RE: [PATCH 3/6] x86/tdx: Support vmalloc() for tdx_enc_status_changed()

From: Dexuan Cui
Date: Sun Nov 27 2022 - 15:28:00 EST


> From: Kirill A. Shutemov <kirill@xxxxxxxxxxxxx>
> Sent: Wednesday, November 23, 2022 11:51 PM
> > [...]
> > > Will you also adjust direct mapping to have shared bit set?
> > >
> > > If not, we will have problems with load_unaligned_zeropad() when it will
> > > access shared pages via non-shared mapping.

It looks like this is also an issue to AMD SNP?

> > > If direct mapping is adjusted, we will get direct mapping fragmentation.
> > [...]
>
> __get_free_pages() and kmalloc() returns pointer to the page in the direct
> mapping. set_memory_decrypted() adjust direct mapping to have the shared
> bit set. Everything is fine.

You're correct. Now I understand the issue.

> > BTW, I'll drop tdx_enc_status_changed_for_vmalloc() and try to enhance the
> > existing tdx_enc_status() to support both direct mapping and vmalloc().

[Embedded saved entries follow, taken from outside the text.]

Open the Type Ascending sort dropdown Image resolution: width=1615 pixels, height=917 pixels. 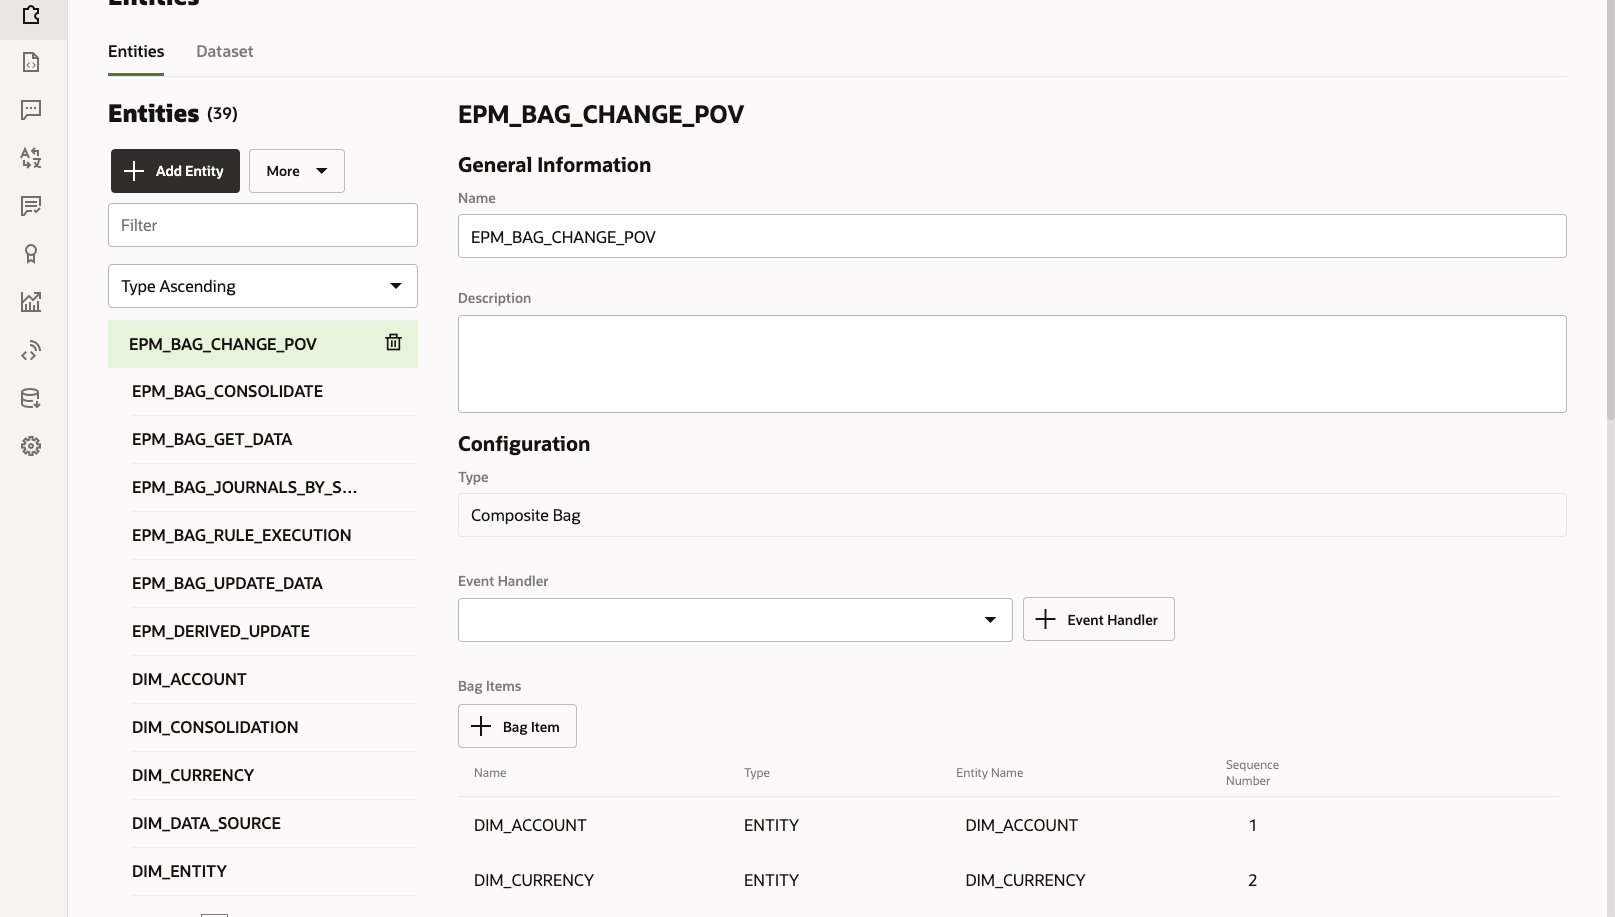tap(263, 286)
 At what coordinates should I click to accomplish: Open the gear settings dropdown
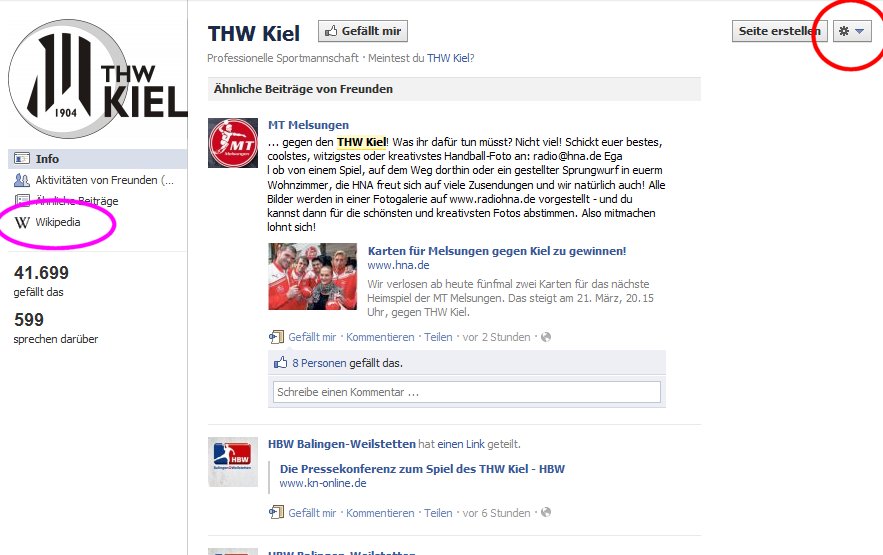[x=851, y=32]
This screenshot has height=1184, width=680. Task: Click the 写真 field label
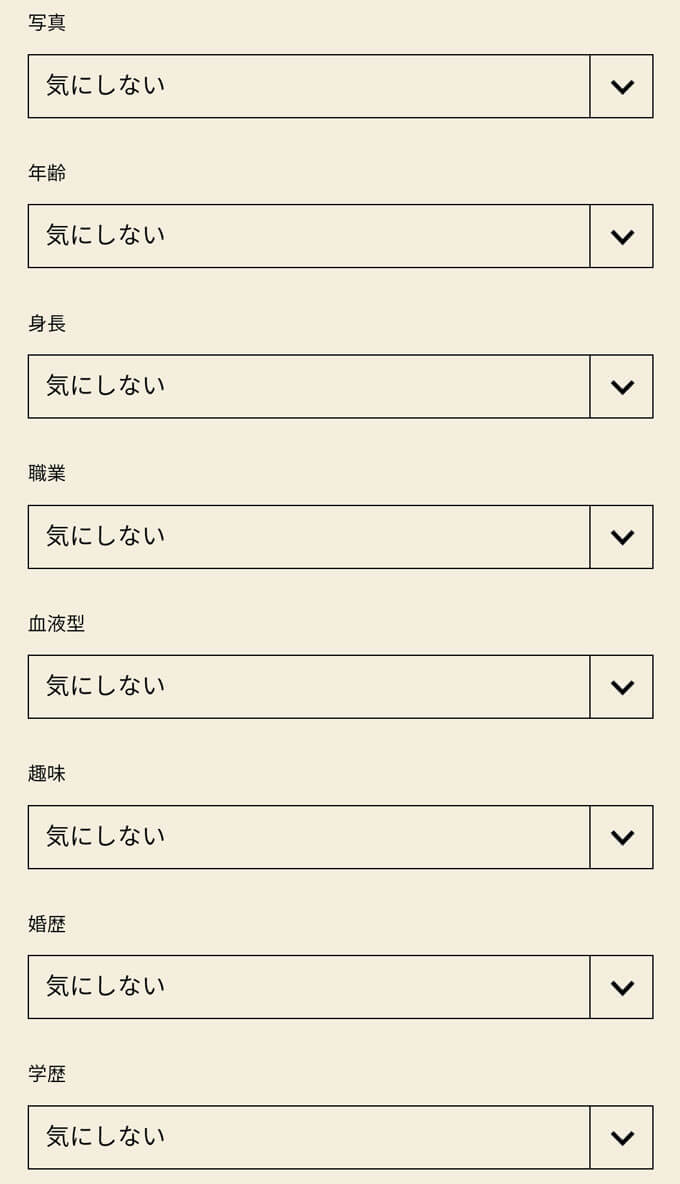(48, 22)
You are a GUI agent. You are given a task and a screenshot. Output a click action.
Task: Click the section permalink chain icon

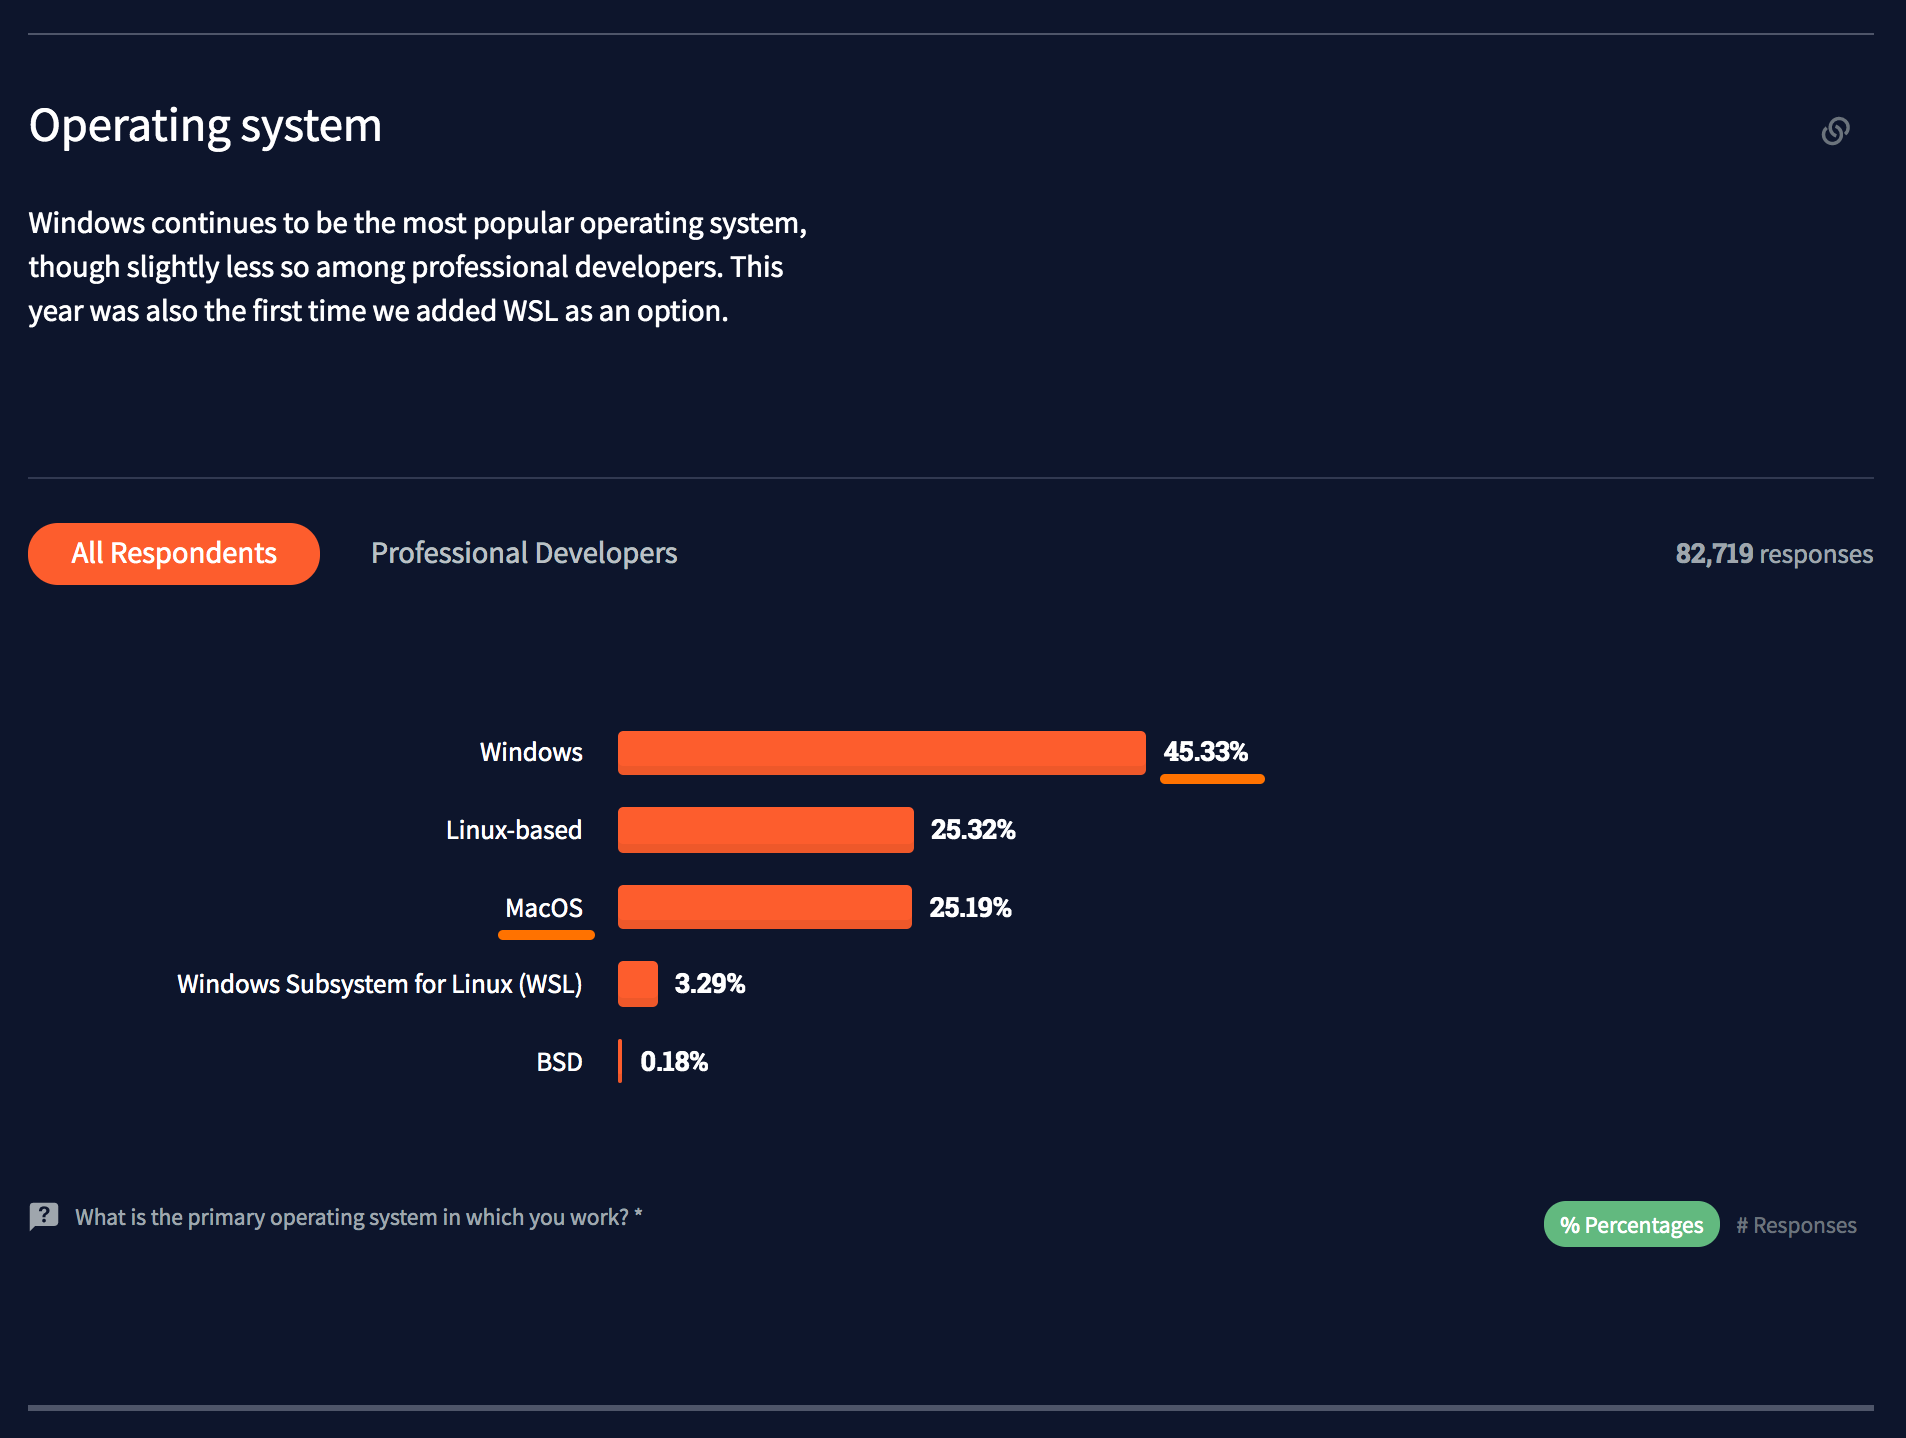click(x=1835, y=131)
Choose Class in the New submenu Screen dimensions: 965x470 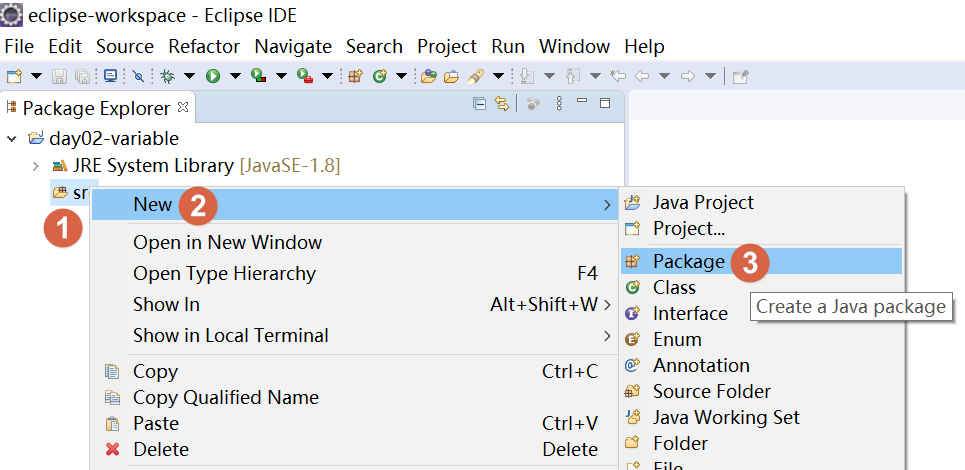click(x=674, y=287)
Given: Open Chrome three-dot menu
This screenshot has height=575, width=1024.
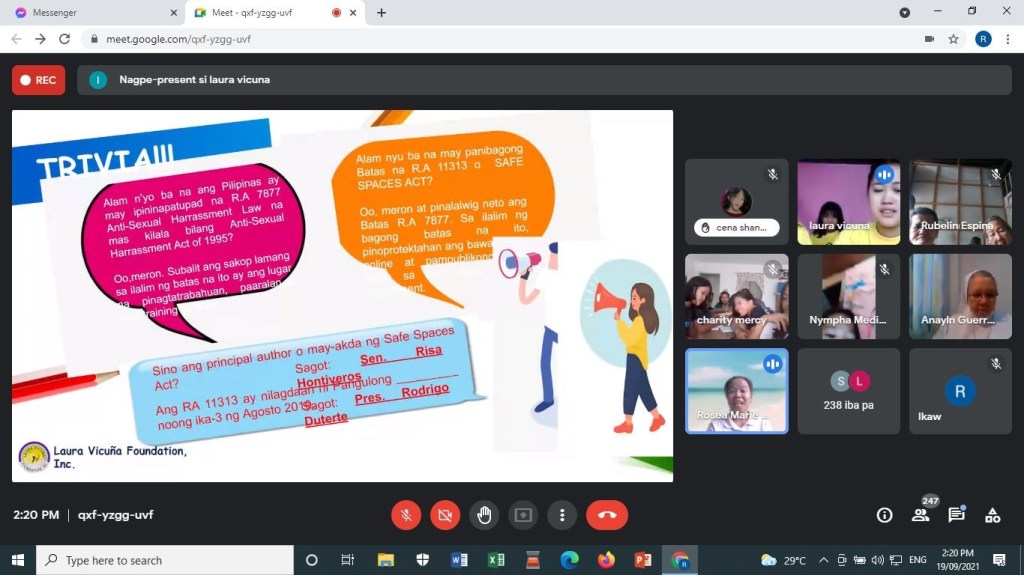Looking at the screenshot, I should 1008,39.
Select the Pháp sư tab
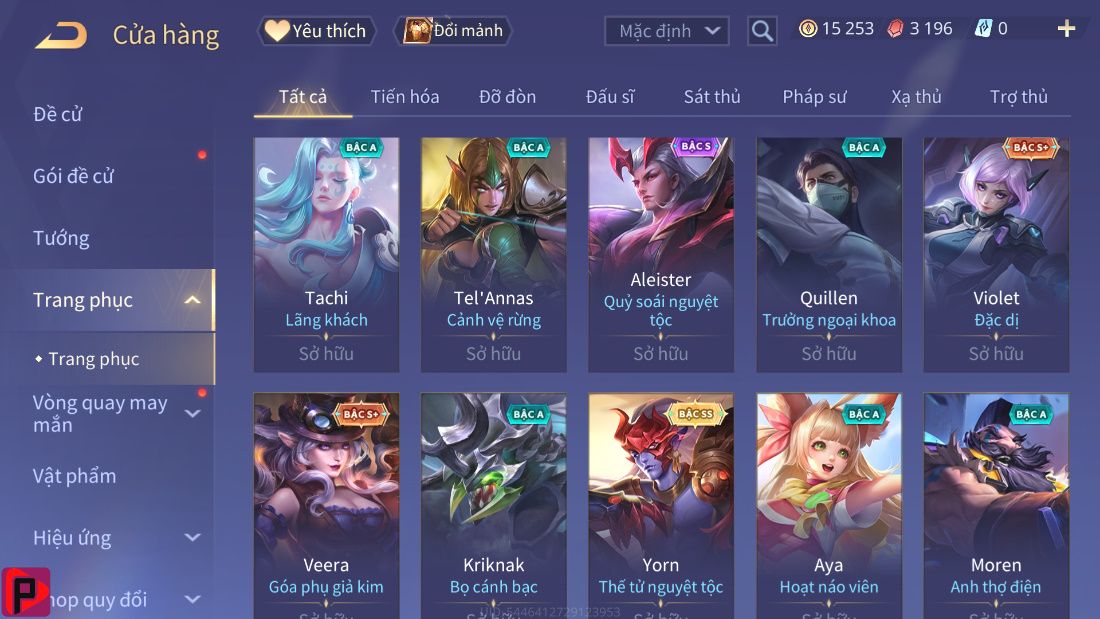This screenshot has height=619, width=1100. point(814,97)
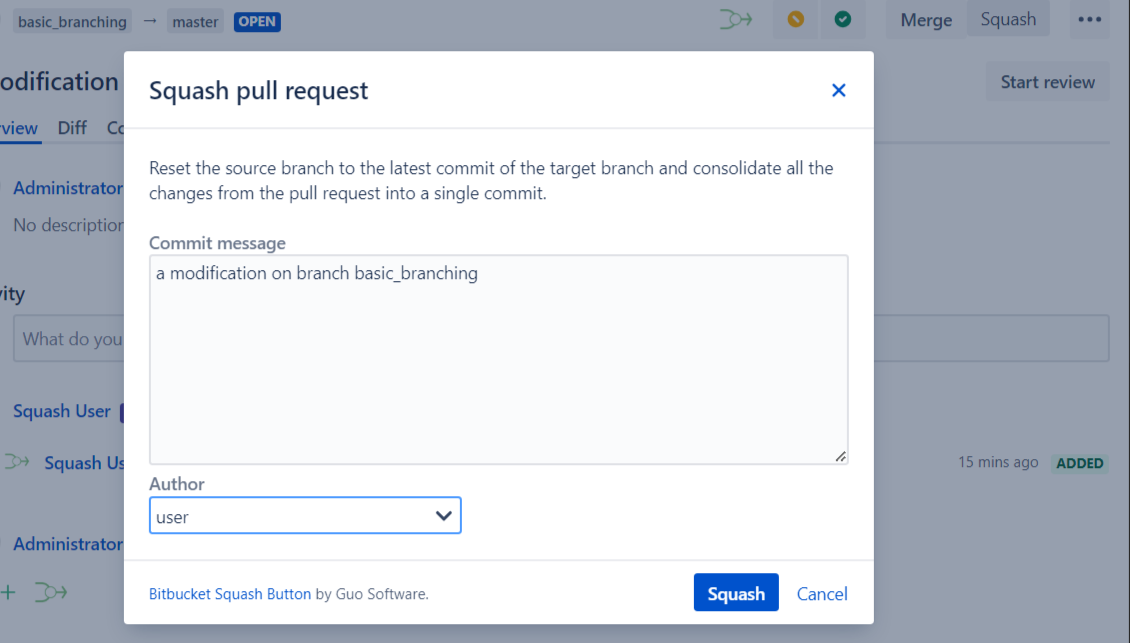Close the Squash pull request dialog
This screenshot has width=1130, height=643.
tap(838, 90)
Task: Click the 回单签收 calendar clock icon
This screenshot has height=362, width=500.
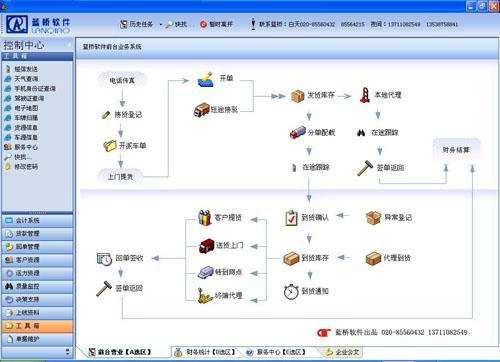Action: (x=104, y=259)
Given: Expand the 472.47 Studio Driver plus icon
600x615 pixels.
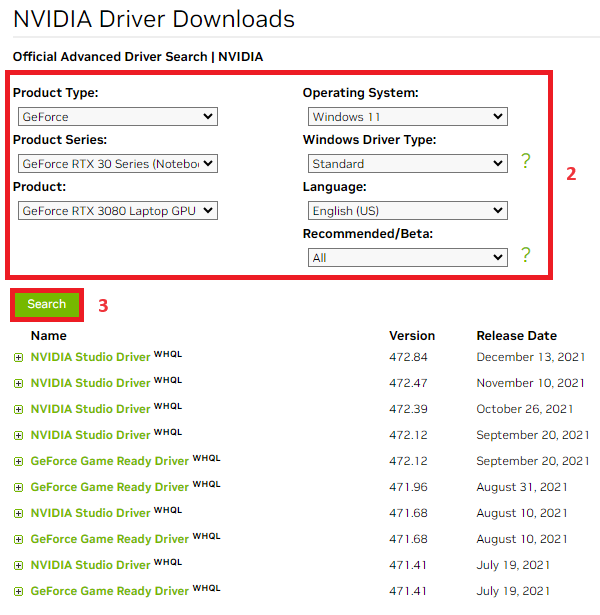Looking at the screenshot, I should (x=19, y=383).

Looks like I should not drop tdx_enc_status_changed_for_vmalloc() and have to
detect if the addr is a vmalloc address, and if yes we'll have to adjust the direct
mapping?

> > > Maybe tap into swiotlb buffer using DMA API?
> >
> > I doubt the Hyper-V vNIC driver here can call dma_alloc_coherent() to
> > get a 16MB buffer from swiotlb buffers. I'm looking at dma_alloc_coherent()
> ->
> > dma_alloc_attrs() -> dma_direct_alloc(), which typically calls
> > __dma_direct_alloc_pages() to allocate congituous memory pages (which
> > can't exceed the 4MB limit. Note there is no virtual IOMMU in a guest on
> Hyper-V).
> >
> > It looks like we can't force dma_direct_alloc() to call
> dma_direct_alloc_no_mapping(),
> > because even if we set the DMA_ATTR_NO_KERNEL_MAPPING flag,
> > force_dma_unencrypted() is still always true for a TDX guest.
>
> The point is not in reaching dma_direct_alloc_no_mapping(). The idea is
> allocate from existing swiotlb that already has shared bit set in direct
> mapping.
>
> vmap area that maps pages allocated from swiotlb also should work fine.

My understanding is that swiotlb is mainly for buffer bouncing, and the
only non-static function in kernel/dma/swiotlb.c for allocating memory
is swiotlb_alloc(), which is defined only if CONFIG_DMA_RESTRICTED_POOL=y,
which is =n on x86-64 due to CONFIG_OF=n.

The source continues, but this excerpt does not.